WHEATON – With a "head start" on the historic number of vote by mail and early voting ballots, DuPage County Clerk Jean Kaczmarek predicts that a lot of the county's election results will be reported within an hour of the 7 p.m. poll closing Tuesday night, with a "good representation" of results by the end of Tuesday night.
Kaczmarek said that as of Monday many of the mail ballots have been processed already, or "are being processed as we speak." The clerk's office announced on Sunday that already more than half of DuPage voters had cast ballots, with 171,539 early in-person votes and another 156,271 by mail.
"We hope to have many of the [mail ballots] processed by 7 p.m. Tuesday and completely scanned and ready to be counted," Kaczmarek said. "The majority will be done [Tuesday]. We do value accuracy over speed in DuPage County, but there should be a good representation by late Tuesday night.
"We're going to try to get as many done as possible, although I can't say with certainty if you get them in [Monday] we will get them in with [Tuesday's] results."
At 7 p.m. Tuesday the clerk's office can turn on the machines to count mode. All of the mail ballots previously processed and scanned will be counted. The memory cards from machines will go into the tabulation room, as will memory cards from early voting sites.
The first DuPage results to be posted online will be vote-by-mail and early voting results, Kaczmarek said.
"Because we already have them in the building it amounts to walking them into the auditorium and the tabulation room," Kaczmarek said.
Meanwhile, a team of judges – both Democratic and Republican – will drive memory cards from both paper ballots and touch screens to the county building in Wheaton after polling locations have closed.
"Hopefully we will get them in as soon as possible," Kaczmarek said. "In some cases judges are coming back from polling places in the four corners of the county."
Kaczmarek reported that each of the polling sites around the country are equipped with plenty of PPE, including hand sanitizers, masks and gloves.

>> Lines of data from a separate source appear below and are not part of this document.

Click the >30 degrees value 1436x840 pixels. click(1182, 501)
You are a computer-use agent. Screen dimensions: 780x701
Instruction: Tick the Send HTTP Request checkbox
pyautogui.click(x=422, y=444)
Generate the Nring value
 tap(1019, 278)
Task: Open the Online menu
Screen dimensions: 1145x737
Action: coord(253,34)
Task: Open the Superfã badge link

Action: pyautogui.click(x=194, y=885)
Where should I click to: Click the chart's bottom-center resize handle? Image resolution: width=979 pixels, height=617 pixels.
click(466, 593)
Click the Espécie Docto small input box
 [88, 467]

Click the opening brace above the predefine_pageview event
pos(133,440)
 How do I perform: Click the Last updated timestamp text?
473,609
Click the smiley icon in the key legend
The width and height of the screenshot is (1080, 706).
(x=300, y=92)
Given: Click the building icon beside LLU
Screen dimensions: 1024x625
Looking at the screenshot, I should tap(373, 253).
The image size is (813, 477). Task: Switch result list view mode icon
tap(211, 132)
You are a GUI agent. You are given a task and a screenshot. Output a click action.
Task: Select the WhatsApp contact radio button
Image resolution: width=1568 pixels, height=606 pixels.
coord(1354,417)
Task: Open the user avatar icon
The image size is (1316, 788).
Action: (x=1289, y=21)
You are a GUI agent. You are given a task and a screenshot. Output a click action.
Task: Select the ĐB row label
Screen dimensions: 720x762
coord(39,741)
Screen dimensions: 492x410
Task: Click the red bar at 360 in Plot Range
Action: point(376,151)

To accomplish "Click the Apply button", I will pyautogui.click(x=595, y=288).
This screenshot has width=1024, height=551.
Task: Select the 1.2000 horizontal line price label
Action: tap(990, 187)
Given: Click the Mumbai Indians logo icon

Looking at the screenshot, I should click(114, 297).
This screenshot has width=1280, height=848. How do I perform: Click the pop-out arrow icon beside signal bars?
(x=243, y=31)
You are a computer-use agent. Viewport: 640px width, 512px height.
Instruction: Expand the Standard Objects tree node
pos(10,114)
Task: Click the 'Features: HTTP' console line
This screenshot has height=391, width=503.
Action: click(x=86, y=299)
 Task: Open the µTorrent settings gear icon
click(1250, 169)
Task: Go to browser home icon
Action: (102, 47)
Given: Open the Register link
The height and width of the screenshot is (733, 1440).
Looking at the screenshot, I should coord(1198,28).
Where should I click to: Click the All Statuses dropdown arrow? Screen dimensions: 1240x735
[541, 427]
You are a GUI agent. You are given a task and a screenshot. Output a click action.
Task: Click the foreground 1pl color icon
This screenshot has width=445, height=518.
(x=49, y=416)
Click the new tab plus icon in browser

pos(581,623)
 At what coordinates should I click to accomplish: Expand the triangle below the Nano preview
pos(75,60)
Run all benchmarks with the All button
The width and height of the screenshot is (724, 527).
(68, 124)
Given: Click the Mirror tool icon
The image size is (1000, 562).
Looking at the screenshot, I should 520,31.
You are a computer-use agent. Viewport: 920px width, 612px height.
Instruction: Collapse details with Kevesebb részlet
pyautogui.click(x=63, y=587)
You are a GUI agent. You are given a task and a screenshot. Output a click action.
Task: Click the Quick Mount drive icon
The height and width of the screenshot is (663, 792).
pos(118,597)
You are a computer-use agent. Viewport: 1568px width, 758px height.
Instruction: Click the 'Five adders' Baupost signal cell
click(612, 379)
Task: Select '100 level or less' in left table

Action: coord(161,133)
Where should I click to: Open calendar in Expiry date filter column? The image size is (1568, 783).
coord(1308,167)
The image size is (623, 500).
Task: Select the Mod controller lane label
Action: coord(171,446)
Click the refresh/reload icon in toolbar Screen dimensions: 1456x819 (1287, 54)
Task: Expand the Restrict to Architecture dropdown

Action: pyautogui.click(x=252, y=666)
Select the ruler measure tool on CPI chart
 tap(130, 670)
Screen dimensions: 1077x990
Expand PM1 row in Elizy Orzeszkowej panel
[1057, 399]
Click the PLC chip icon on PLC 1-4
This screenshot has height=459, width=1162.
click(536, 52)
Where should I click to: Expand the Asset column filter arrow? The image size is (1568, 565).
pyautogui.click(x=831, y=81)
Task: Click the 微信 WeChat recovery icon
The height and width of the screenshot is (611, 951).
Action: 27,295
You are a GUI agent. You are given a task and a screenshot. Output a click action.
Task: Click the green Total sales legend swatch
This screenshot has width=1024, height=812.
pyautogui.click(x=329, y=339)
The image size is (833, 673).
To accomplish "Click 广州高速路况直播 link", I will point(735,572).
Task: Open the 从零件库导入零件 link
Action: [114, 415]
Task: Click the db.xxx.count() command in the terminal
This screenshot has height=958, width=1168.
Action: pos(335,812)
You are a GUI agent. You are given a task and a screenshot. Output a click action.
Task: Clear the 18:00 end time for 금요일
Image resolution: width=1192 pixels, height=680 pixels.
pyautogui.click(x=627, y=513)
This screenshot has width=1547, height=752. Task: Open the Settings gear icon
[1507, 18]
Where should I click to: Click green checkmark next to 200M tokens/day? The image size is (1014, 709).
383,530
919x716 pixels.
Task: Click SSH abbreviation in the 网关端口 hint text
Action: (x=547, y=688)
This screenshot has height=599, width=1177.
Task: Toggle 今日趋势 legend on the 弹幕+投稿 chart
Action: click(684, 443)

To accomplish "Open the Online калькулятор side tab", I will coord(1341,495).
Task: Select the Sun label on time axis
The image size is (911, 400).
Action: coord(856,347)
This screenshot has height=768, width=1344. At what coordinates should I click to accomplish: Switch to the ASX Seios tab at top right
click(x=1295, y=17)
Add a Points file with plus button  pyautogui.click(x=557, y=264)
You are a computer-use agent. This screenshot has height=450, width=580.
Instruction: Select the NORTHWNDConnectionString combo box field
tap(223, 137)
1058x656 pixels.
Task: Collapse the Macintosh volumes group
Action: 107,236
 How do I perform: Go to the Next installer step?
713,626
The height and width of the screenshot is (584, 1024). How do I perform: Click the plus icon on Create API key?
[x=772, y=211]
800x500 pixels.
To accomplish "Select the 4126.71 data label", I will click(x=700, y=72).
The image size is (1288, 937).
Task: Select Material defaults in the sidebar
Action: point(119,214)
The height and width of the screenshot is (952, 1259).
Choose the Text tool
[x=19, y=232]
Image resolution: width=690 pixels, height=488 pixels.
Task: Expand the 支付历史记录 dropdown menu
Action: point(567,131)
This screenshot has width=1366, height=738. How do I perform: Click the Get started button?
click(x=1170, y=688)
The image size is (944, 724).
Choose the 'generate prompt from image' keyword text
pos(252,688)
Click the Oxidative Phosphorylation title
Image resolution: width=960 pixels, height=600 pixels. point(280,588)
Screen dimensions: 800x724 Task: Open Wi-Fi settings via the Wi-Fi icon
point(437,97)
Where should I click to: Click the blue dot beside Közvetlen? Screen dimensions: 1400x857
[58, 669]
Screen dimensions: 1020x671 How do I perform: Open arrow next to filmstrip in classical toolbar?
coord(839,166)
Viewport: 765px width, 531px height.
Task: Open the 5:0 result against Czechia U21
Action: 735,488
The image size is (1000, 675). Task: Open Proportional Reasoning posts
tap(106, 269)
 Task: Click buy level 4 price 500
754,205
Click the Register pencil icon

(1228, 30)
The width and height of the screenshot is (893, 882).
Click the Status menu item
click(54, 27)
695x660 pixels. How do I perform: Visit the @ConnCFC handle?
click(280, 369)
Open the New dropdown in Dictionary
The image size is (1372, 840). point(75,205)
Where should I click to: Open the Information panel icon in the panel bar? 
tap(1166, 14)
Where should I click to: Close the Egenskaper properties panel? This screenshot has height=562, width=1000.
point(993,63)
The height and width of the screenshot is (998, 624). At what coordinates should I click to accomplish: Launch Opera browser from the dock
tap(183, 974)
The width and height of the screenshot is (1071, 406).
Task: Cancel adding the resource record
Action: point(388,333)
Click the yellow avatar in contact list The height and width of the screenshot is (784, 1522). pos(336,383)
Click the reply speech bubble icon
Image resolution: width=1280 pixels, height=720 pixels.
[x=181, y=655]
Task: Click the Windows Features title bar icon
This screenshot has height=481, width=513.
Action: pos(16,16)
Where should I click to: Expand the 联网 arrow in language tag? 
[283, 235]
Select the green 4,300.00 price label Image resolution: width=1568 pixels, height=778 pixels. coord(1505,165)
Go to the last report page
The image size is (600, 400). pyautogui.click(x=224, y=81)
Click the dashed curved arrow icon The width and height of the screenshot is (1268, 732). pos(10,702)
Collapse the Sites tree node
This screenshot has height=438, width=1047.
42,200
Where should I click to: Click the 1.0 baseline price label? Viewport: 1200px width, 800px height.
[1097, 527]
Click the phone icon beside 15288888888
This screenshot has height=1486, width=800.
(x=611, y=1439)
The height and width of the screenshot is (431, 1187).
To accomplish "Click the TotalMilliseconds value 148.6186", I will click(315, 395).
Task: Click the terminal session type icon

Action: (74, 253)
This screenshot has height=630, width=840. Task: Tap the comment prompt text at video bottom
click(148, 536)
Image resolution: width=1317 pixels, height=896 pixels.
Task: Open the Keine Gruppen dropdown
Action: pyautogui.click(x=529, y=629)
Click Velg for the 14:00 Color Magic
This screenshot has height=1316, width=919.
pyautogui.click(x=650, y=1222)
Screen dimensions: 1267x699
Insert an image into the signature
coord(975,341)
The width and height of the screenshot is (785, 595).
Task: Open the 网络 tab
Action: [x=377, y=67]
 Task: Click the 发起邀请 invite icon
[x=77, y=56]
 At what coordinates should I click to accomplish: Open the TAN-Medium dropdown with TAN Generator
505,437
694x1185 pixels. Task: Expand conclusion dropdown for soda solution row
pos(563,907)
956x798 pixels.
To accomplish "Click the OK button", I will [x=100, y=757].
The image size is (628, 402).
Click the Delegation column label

She hopes voters will be very patient, maintain good social distancing and wear masks.
"We don't know exactly what to expect tomorrow with turnout, but we need to be ready," Kaczmarek said. "We plan on having the polling places well staffed."
Kaczmarek said that those who have received a mail ballot but have changed their mind can vote in person Tuesday by bringing the mail packet and surrendering it at the polling location, or they can just drop their mail ballot in a drop box available at all polling locations.
If voters had requested a vote by mail ballot, but have not yet received it, they should go to a polling place, and inform the judges it has not yet arrived, and the judge will cancel out their vote by mail request so they can vote in person.
"They will be issued a provisional ballot if they don't have their mail ballot with them," Kaczmarek said. "We do intend on processing and counting all provisional ballots that have been verified."
Voters may also return voted mail ballots via drop boxes located at the south parking lot and main entrance of the Jack T. Knuepfer Administration Building, 421 County Farm Road, Wheaton.
Kaczmarek urges voters to get in those ballots Tuesday.
"Your voice will not be heard if your ballot is sitting on the kitchen counter," Kaczmarek said. "Return your ballot now please."